長月は社会不適応者予備軍に「おはよう」と声をかけた。
客人である小説家は画面から目を離すこともせず、「おう、おはよう」と鬱陶しそうに応じ、それきり家主である魔術師に注意を払おうともしない。
長月は居間と一続きの台所に向かい、冷蔵庫から冷やした水道水を出した。一気に飲み干し、頭をすっきりさせてから、長月は面倒臭そうに問いかける。
「まさかとは思うが、仕事でもしてるのか」
「……いや」と深く息を吐き、真田が長月に顔を向けた。「作品はなるべく家で書くようにしてる。今はちょっと掲示板で議論をな」
真田の浮世離れしたまなざしが長月に茫漠と注がれた。それは眼前にいる長月を見ながらも同時に何か別のもの――それはおそらく視線の主自身の裡にあるもの――を眺めるようなものだった。悪く言えば夢遊病者の朧な瞳、良く言えば考え事をしていて上の空といったところだ。彼の目つきは精神の重心を現実と外界ではなく妄想と内界に置いていることを端的に示している。裡からの衝動か外からの刺激を受けたときのみ浮上する意識。それが真田康一という男だ。
視線を受け止めた長月は、友人が相も変わらずろくでもない人間であることを意図せずして再確認した。
「またか。君も懲りない奴だな。馬鹿じゃないのか」
彼は誰かに論争を挑んではストレスを溜め込む友人の生態に呆れ返らずにいられなかった。

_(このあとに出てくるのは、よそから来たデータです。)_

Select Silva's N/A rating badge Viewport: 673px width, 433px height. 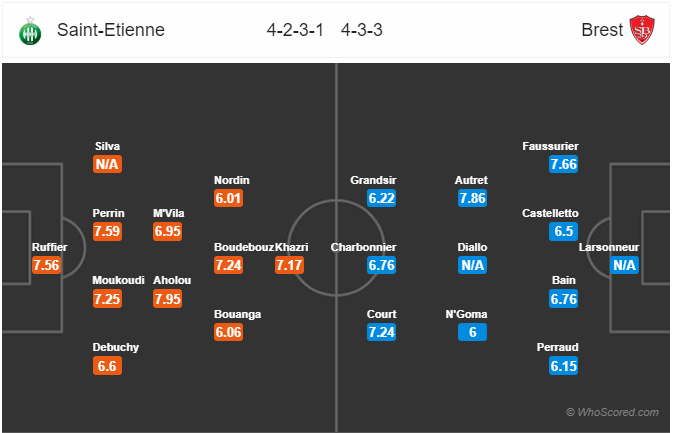(x=107, y=164)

「きっとそうなんだろうな。馬鹿は学習しないって言うし」
真田は悩ましげにかぶりを振った。その態度は長月の目に、まるで素面に返り、宿酔いの苦痛に耐えながら昨夜の過ちを悔む飲んだくれめいて映った。つまり、その場限りで決して後に反映されない真剣さだと、彼は友人の人間性を冷ややかに見抜いていた。真田康一は同じ間違いと反省を何度でも繰り返し、本質的部分において全く悔みも恥じもしない男だ。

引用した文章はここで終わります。